• Work order
Copy out every line of the listing below word for word, with no changes at all.

___ Data to use ___

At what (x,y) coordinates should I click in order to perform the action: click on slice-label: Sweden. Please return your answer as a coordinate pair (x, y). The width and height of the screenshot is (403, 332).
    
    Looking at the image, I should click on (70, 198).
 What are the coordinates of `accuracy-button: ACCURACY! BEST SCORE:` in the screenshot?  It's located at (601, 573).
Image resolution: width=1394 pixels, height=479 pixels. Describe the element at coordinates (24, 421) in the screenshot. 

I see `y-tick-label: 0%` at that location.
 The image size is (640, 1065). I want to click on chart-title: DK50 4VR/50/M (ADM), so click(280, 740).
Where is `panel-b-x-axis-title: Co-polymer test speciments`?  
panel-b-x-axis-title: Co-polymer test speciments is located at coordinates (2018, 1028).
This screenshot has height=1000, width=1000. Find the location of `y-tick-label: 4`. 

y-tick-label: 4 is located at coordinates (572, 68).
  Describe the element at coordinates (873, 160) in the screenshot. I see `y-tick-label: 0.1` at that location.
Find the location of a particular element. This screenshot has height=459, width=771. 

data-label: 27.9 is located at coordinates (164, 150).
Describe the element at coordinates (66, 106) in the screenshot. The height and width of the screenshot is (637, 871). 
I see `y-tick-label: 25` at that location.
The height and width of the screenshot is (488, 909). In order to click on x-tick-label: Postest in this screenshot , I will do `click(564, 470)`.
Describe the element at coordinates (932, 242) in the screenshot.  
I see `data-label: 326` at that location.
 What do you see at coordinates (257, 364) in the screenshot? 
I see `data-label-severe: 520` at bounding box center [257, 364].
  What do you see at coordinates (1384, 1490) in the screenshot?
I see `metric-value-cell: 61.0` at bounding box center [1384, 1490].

___

• Final answer
At what (x,y) coordinates should I click in order to perform the action: click on slice-label: Sweden. Please return your answer as a coordinate pair (x, y). The width and height of the screenshot is (403, 332).
    
    Looking at the image, I should click on (70, 198).
 What are the coordinates of `accuracy-button: ACCURACY! BEST SCORE:` in the screenshot?  It's located at (601, 573).
Image resolution: width=1394 pixels, height=479 pixels. Describe the element at coordinates (24, 421) in the screenshot. 

I see `y-tick-label: 0%` at that location.
 The image size is (640, 1065). I want to click on chart-title: DK50 4VR/50/M (ADM), so click(280, 740).
Where is `panel-b-x-axis-title: Co-polymer test speciments`?  
panel-b-x-axis-title: Co-polymer test speciments is located at coordinates (2018, 1028).
This screenshot has height=1000, width=1000. Find the location of `y-tick-label: 4`. 

y-tick-label: 4 is located at coordinates (572, 68).
  Describe the element at coordinates (873, 160) in the screenshot. I see `y-tick-label: 0.1` at that location.
Find the location of a particular element. This screenshot has height=459, width=771. 

data-label: 27.9 is located at coordinates (164, 150).
Describe the element at coordinates (66, 106) in the screenshot. The height and width of the screenshot is (637, 871). 
I see `y-tick-label: 25` at that location.
The height and width of the screenshot is (488, 909). In order to click on x-tick-label: Postest in this screenshot , I will do `click(564, 470)`.
Describe the element at coordinates (932, 242) in the screenshot.  
I see `data-label: 326` at that location.
 What do you see at coordinates (257, 364) in the screenshot? 
I see `data-label-severe: 520` at bounding box center [257, 364].
  What do you see at coordinates (1384, 1490) in the screenshot?
I see `metric-value-cell: 61.0` at bounding box center [1384, 1490].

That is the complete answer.